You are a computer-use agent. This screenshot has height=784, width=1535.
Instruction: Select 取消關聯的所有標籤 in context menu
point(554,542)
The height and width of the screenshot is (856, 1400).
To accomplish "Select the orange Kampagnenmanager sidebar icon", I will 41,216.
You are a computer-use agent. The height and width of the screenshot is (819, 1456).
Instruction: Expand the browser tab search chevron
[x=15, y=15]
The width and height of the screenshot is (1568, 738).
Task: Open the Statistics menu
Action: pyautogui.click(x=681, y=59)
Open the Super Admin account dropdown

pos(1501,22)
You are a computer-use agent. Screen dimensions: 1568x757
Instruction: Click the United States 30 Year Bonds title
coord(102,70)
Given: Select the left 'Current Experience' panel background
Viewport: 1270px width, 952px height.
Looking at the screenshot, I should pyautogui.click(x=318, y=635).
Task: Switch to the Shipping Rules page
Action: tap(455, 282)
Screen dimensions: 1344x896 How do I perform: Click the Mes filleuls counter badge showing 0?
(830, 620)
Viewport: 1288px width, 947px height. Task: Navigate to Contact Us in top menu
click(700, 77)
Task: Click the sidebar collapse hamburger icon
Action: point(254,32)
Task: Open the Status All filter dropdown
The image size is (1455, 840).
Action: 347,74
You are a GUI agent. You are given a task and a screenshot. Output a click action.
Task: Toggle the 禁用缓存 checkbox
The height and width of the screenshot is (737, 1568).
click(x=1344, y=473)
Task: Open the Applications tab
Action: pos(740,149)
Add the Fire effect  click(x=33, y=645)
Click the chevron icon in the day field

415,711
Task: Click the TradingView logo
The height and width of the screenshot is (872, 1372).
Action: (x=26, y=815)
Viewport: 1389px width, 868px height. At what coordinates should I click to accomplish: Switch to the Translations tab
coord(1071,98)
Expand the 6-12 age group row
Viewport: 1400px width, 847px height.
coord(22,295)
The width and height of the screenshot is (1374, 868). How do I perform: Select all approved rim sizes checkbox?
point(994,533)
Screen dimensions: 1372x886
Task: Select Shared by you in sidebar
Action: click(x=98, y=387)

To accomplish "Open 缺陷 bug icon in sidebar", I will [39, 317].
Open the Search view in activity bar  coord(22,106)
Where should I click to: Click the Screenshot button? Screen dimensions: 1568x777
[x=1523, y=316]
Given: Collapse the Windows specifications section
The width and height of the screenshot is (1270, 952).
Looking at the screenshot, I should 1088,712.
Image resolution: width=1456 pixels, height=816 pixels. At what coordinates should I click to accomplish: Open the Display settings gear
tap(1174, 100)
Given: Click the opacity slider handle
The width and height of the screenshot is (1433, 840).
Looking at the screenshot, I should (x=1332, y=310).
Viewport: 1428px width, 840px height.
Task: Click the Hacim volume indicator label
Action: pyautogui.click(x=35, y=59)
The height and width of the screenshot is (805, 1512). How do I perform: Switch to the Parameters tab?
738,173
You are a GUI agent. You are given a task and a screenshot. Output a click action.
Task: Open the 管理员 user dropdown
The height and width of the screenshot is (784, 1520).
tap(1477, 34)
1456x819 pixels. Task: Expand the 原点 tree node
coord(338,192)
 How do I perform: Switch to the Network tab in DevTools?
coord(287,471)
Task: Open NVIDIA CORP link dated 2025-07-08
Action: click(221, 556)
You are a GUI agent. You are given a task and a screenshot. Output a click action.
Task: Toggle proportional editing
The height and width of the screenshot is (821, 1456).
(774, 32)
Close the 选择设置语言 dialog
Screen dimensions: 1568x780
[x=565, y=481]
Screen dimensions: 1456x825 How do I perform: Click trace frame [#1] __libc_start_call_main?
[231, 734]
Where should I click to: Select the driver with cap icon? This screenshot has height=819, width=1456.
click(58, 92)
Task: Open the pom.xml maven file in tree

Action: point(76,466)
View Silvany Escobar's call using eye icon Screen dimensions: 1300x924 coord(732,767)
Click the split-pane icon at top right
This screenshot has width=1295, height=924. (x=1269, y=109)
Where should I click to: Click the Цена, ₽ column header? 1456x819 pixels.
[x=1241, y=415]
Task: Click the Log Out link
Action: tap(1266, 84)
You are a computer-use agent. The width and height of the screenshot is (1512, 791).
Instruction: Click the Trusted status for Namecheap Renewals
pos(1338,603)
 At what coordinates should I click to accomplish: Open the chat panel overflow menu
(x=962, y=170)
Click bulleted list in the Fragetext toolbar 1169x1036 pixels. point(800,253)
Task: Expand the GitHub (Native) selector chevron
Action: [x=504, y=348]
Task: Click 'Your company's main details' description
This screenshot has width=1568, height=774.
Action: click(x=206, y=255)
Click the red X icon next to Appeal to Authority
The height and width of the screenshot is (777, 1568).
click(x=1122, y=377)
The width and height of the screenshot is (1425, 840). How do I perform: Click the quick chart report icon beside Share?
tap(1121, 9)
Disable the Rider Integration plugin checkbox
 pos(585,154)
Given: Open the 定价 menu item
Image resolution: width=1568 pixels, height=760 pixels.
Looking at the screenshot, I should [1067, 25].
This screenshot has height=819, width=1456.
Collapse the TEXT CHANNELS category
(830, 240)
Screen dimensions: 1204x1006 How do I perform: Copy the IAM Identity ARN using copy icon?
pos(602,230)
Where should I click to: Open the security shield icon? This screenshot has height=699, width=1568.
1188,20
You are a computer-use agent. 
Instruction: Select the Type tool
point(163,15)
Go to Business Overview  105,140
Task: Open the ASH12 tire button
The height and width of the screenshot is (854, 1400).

:: TASK TO CARRY OUT ::
Return each record exactly as given.

:: TASK SOLUTION ::
You are a computer-use agent. This screenshot has height=784, width=1535.
Instruction: Select 取消關聯的所有標籤 in context menu
point(554,542)
The height and width of the screenshot is (856, 1400).
To accomplish "Select the orange Kampagnenmanager sidebar icon", I will 41,216.
You are a computer-use agent. The height and width of the screenshot is (819, 1456).
Instruction: Expand the browser tab search chevron
[x=15, y=15]
The width and height of the screenshot is (1568, 738).
Task: Open the Statistics menu
Action: pyautogui.click(x=681, y=59)
Open the Super Admin account dropdown

pos(1501,22)
You are a computer-use agent. Screen dimensions: 1568x757
Instruction: Click the United States 30 Year Bonds title
coord(102,70)
Given: Select the left 'Current Experience' panel background
Viewport: 1270px width, 952px height.
Looking at the screenshot, I should pyautogui.click(x=318, y=635).
Task: Switch to the Shipping Rules page
Action: tap(455, 282)
Screen dimensions: 1344x896 How do I perform: Click the Mes filleuls counter badge showing 0?
(830, 620)
Viewport: 1288px width, 947px height. Task: Navigate to Contact Us in top menu
click(700, 77)
Task: Click the sidebar collapse hamburger icon
Action: point(254,32)
Task: Open the Status All filter dropdown
The image size is (1455, 840).
Action: 347,74
You are a GUI agent. You are given a task and a screenshot. Output a click action.
Task: Toggle the 禁用缓存 checkbox
The height and width of the screenshot is (737, 1568).
click(x=1344, y=473)
Task: Open the Applications tab
Action: pos(740,149)
Add the Fire effect  click(x=33, y=645)
Click the chevron icon in the day field

415,711
Task: Click the TradingView logo
The height and width of the screenshot is (872, 1372).
Action: (x=26, y=815)
Viewport: 1389px width, 868px height. At what coordinates should I click to accomplish: Switch to the Translations tab
coord(1071,98)
Expand the 6-12 age group row
Viewport: 1400px width, 847px height.
coord(22,295)
The width and height of the screenshot is (1374, 868). How do I perform: Select all approved rim sizes checkbox?
point(994,533)
Screen dimensions: 1372x886
Task: Select Shared by you in sidebar
Action: click(x=98, y=387)

To accomplish "Open 缺陷 bug icon in sidebar", I will [39, 317].
Open the Search view in activity bar  coord(22,106)
Where should I click to: Click the Screenshot button? Screen dimensions: 1568x777
[x=1523, y=316]
Given: Collapse the Windows specifications section
The width and height of the screenshot is (1270, 952).
Looking at the screenshot, I should 1088,712.
Image resolution: width=1456 pixels, height=816 pixels. At what coordinates should I click to accomplish: Open the Display settings gear
tap(1174, 100)
Given: Click the opacity slider handle
The width and height of the screenshot is (1433, 840).
Looking at the screenshot, I should (x=1332, y=310).
Viewport: 1428px width, 840px height.
Task: Click the Hacim volume indicator label
Action: pyautogui.click(x=35, y=59)
The height and width of the screenshot is (805, 1512). How do I perform: Switch to the Parameters tab?
738,173
You are a GUI agent. You are given a task and a screenshot. Output a click action.
Task: Open the 管理员 user dropdown
The height and width of the screenshot is (784, 1520).
tap(1477, 34)
1456x819 pixels. Task: Expand the 原点 tree node
coord(338,192)
 How do I perform: Switch to the Network tab in DevTools?
coord(287,471)
Task: Open NVIDIA CORP link dated 2025-07-08
Action: click(221, 556)
You are a GUI agent. You are given a task and a screenshot. Output a click action.
Task: Toggle proportional editing
The height and width of the screenshot is (821, 1456).
(774, 32)
Close the 选择设置语言 dialog
Screen dimensions: 1568x780
[x=565, y=481]
Screen dimensions: 1456x825 How do I perform: Click trace frame [#1] __libc_start_call_main?
[231, 734]
Where should I click to: Select the driver with cap icon? This screenshot has height=819, width=1456.
click(58, 92)
Task: Open the pom.xml maven file in tree

Action: point(76,466)
View Silvany Escobar's call using eye icon Screen dimensions: 1300x924 coord(732,767)
Click the split-pane icon at top right
This screenshot has width=1295, height=924. (x=1269, y=109)
Where should I click to: Click the Цена, ₽ column header? 1456x819 pixels.
[x=1241, y=415]
Task: Click the Log Out link
Action: tap(1266, 84)
You are a computer-use agent. The width and height of the screenshot is (1512, 791).
Instruction: Click the Trusted status for Namecheap Renewals
pos(1338,603)
 At what coordinates should I click to accomplish: Open the chat panel overflow menu
(x=962, y=170)
Click bulleted list in the Fragetext toolbar 1169x1036 pixels. point(800,253)
Task: Expand the GitHub (Native) selector chevron
Action: [x=504, y=348]
Task: Click 'Your company's main details' description
This screenshot has width=1568, height=774.
Action: click(x=206, y=255)
Click the red X icon next to Appeal to Authority
The height and width of the screenshot is (777, 1568).
click(x=1122, y=377)
The width and height of the screenshot is (1425, 840). How do I perform: Click the quick chart report icon beside Share?
tap(1121, 9)
Disable the Rider Integration plugin checkbox
 pos(585,154)
Given: Open the 定价 menu item
Image resolution: width=1568 pixels, height=760 pixels.
Looking at the screenshot, I should [1067, 25].
This screenshot has height=819, width=1456.
Collapse the TEXT CHANNELS category
(830, 240)
Screen dimensions: 1204x1006 How do I perform: Copy the IAM Identity ARN using copy icon?
pos(602,230)
Where should I click to: Open the security shield icon? This screenshot has height=699, width=1568.
1188,20
You are a computer-use agent. 
Instruction: Select the Type tool
point(163,15)
Go to Business Overview  105,140
Task: Open the ASH12 tire button
The height and width of the screenshot is (854, 1400).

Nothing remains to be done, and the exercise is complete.